Wait until the dish is completely thawed before reheating it (we will get to the best reheating technique in a minute). This prevents the creation of hot and cold spots, and it allows for a shorter cooking time.
How to Reheat Spaghetti
Put 1 tablespoon of cooking oil in a frying pan and spread it over the bottom and sides with a paper towel. Preheat the pan over medium heat. Ceramic and nonstick pans preheat for 20-30 seconds; their cast iron skillets and stainless steel counterparts for 3-4 minutes.
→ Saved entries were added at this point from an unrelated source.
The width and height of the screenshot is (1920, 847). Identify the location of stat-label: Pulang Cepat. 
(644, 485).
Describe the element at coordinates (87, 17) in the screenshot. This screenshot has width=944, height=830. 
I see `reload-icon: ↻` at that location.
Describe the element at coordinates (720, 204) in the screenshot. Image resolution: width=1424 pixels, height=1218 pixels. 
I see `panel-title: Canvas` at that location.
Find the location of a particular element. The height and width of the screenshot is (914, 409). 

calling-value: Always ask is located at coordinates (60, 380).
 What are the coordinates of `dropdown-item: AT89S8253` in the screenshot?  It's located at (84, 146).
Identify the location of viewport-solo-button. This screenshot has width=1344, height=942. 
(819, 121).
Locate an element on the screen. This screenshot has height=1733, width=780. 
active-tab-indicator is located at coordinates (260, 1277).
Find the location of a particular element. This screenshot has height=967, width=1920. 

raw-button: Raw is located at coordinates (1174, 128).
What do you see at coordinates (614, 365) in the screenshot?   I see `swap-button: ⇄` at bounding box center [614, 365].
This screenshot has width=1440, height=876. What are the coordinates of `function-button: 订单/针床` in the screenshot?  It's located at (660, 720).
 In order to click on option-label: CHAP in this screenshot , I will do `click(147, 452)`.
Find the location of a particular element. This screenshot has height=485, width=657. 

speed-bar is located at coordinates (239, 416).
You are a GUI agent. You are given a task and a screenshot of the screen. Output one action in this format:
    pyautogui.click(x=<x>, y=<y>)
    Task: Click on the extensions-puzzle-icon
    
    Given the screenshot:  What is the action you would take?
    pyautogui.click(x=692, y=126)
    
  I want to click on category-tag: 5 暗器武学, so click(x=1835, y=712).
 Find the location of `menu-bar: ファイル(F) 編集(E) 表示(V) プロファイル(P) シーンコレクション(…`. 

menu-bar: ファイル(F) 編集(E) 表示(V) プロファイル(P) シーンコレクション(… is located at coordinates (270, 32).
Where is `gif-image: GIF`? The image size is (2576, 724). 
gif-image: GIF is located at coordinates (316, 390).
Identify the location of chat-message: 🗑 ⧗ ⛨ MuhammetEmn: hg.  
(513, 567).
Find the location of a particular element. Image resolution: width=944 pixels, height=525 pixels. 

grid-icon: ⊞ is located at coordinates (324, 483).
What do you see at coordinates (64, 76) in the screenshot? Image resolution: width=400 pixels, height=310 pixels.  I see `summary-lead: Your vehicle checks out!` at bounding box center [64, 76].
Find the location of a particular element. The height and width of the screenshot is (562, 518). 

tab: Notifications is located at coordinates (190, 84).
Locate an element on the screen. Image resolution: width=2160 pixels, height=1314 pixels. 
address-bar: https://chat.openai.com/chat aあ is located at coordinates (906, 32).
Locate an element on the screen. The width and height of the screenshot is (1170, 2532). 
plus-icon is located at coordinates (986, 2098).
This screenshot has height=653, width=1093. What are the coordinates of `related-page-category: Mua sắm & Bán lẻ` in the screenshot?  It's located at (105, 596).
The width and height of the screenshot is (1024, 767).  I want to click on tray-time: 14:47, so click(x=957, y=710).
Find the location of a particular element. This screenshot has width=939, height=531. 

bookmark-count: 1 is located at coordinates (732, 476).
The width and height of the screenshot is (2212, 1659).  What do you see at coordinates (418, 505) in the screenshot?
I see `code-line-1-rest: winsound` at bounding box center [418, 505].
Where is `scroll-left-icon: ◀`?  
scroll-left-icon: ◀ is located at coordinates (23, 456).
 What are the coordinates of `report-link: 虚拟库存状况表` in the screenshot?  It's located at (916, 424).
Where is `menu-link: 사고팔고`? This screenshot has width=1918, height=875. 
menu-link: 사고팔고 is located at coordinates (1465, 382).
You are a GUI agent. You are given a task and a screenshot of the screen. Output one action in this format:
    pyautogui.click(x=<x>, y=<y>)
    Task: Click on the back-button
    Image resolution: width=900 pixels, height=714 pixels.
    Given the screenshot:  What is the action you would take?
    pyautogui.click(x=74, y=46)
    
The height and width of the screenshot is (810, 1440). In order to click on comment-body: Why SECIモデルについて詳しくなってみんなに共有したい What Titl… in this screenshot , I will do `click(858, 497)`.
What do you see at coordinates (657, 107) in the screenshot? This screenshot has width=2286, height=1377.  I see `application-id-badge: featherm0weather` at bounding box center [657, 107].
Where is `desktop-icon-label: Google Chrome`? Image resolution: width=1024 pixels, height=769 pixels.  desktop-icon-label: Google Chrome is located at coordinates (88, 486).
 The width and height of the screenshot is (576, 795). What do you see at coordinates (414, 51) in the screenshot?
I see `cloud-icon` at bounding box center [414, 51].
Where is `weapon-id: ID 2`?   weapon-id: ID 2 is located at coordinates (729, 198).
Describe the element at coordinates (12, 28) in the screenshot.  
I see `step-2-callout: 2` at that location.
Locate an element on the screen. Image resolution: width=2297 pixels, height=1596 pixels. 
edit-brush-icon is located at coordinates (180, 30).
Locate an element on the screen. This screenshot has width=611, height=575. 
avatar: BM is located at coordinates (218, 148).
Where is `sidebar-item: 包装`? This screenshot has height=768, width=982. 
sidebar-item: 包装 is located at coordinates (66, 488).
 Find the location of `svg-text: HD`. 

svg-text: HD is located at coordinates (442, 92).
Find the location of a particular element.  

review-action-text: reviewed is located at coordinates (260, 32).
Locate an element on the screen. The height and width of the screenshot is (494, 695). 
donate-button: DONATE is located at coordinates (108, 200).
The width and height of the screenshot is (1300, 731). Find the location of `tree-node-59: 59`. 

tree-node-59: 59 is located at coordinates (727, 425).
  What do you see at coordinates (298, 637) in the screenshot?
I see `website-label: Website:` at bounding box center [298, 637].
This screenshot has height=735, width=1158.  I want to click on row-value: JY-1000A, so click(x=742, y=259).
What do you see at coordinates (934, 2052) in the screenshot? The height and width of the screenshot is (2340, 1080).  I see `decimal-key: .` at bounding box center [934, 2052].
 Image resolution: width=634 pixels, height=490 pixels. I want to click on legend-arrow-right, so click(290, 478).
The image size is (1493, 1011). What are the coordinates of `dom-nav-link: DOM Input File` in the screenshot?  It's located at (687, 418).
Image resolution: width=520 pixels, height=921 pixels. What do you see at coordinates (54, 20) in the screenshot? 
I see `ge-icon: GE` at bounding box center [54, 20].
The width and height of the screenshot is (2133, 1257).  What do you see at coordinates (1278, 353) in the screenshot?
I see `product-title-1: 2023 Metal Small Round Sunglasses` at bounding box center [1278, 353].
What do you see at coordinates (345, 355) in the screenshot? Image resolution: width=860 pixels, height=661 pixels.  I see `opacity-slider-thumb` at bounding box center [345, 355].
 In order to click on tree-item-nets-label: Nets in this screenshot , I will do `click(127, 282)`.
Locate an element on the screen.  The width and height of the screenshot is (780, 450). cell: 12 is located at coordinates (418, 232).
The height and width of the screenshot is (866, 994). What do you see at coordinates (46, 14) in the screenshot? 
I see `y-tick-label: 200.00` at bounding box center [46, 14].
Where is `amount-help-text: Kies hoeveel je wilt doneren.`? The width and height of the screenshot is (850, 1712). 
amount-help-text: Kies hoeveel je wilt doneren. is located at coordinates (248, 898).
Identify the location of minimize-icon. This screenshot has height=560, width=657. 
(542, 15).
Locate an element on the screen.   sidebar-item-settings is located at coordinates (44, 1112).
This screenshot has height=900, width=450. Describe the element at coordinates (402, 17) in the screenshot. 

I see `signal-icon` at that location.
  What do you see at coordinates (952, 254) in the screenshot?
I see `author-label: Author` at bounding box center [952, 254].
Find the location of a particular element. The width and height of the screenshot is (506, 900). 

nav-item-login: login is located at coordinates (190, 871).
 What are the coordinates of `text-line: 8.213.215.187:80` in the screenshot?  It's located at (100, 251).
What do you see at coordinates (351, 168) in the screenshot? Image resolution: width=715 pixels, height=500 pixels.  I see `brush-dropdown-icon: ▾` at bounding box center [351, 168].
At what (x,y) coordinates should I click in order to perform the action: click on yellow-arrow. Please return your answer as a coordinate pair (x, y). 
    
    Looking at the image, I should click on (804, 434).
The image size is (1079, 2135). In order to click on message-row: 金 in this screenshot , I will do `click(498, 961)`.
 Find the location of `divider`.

Add the spaghetti to the hot pan and half a soup ladle of water, then let it heat for 2-3 minutes, stirring occasionally, until it is nice and warm again. The trick is to remove the spaghetti from the heat as soon as it’s steaming; you do not want to cook it twice (and thus overcook it).
You add the water to refresh the spaghetti and prevent it from clumping. When to add the grated cheese is a matter of preference: You can do this after you remove the pan from the heat, or you can grate the cheese directly onto the pasta dish as soon as you dress it.
Learning how to freeze and thaw sauced spaghetti properly lets you get the most out of your dish, especially when you accidentally make too much.
Remember to cook the pasta al dente and let it cool before freezing. Using the food as soon as it is thawed is essential for safest food practice and so you can have the tastiest leftovers possible.